Directed by Brian (Hardball) Robbins, The Perfect Score includes a rudimentary political critique of the U.S. educational and testing system. Well-known concerns are voiced by unsurprising spokespeople: Des calls the SAT racist, Francesca notes its sexism, while Roy adds on that the most successful test-takers are Asians of a certain class background. The point, of course, is that the test doesn’t measure potential so much as it measures willingness to play by a certain set of rules. This in conjunction with a high school sports system that promotes gifted athletes even when they don’t actually complete their class work, along with legacy admissions policies and class biases, add up to good reasons for the kids to fight back.

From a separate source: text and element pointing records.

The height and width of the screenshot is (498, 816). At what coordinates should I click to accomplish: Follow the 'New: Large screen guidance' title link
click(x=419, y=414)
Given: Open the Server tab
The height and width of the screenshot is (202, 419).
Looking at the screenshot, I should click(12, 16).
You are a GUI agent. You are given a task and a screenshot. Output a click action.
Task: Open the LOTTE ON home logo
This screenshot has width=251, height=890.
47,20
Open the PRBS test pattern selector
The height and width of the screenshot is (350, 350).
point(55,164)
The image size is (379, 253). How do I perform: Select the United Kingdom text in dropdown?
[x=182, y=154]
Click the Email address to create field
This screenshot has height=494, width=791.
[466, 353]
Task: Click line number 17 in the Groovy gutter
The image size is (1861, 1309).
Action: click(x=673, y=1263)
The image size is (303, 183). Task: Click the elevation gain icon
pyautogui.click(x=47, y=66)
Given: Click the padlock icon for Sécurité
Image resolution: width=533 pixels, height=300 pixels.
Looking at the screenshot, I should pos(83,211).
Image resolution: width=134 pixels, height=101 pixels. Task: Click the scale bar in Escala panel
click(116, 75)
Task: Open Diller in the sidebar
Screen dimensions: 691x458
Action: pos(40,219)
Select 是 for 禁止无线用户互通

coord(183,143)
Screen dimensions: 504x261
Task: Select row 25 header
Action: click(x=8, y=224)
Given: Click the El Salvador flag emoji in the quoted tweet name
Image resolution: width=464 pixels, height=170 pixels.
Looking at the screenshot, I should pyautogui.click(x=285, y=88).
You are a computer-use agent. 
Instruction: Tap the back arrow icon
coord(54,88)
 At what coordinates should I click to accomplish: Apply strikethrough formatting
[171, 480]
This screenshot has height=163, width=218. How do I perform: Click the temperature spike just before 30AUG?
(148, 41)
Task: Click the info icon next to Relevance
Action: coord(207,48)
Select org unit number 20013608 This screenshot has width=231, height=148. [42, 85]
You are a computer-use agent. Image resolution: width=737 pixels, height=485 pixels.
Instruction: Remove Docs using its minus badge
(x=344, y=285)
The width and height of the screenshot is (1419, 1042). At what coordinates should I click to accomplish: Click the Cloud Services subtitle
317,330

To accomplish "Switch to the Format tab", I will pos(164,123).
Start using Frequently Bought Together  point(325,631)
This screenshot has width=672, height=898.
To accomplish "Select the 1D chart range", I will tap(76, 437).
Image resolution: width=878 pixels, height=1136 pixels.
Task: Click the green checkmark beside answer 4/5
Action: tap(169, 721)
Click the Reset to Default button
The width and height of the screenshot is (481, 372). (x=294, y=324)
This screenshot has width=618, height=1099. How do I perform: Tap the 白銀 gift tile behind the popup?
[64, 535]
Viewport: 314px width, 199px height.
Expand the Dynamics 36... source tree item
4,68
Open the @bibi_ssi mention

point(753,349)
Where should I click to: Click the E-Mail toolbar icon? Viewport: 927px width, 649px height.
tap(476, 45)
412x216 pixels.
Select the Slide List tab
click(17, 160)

Such reasons only make the kids likely candidates for ethical rehabilitation, for this movie is not about to condone cheating, no matter how corrupt the institution they’re trailing against. The Perfect Score is, at its heart, the corniest of retreads — the one where the rebels come to respect the broader system after all: they want to go to school, make money, consume product.

To reach this end, the film makes liberal use of stereotypes, from Kyle’s slacker older brother Larry (Matthew Lillard), still living over their parents’ garage, to the bad girlfriend who’s left Matty available, to Des’ ostensibly strict mom (the always excellent and always underused Tyra Ferrell, Doughboy and Ricky’s mom in Boyz N the Hood), who insists that he go to college instead of turning pro. She’s the only adult figure who might be termed “positive,” though she’s also one of the precious few with more than one or two lines to speak. But her interest in her son’s experience seems late; somehow, she’s missed that he hasn’t done his high school class work for four years.

Amid all this formula-mongering, Roy is a little bit of something else. That’s not to say he doesn’t subscribe to stereotypes: he’s a video-gamey geek and wannabe designer, a math whiz who’s lost his mother and is now awkwardly lusty around girls. Calling himself the “Ghost” (“Because I hear things and see things and nobody hears or sees me”), Roy smokes dope incessantly and underachieves on purpose. Smart and smart-mouthed, he’s disposed to heady philosophizing (the SAT isn’t difficult, he asserts, because “These questions all have answers”), and egregious splats of physical humor (falling out of trees).

Like most high school outsiders, the Ghost brings perspective to the rituals his fellow students take so seriously. As the film’s mostly cynical narrator, he remarks their evolving relationships (from a distance) and, when asked about his fondest dreams, imagines an alternate universe where he’s a superhero, part man, part reptile. If only The Perfect Score, so pedestrian and predictable, had spent some time in that universe.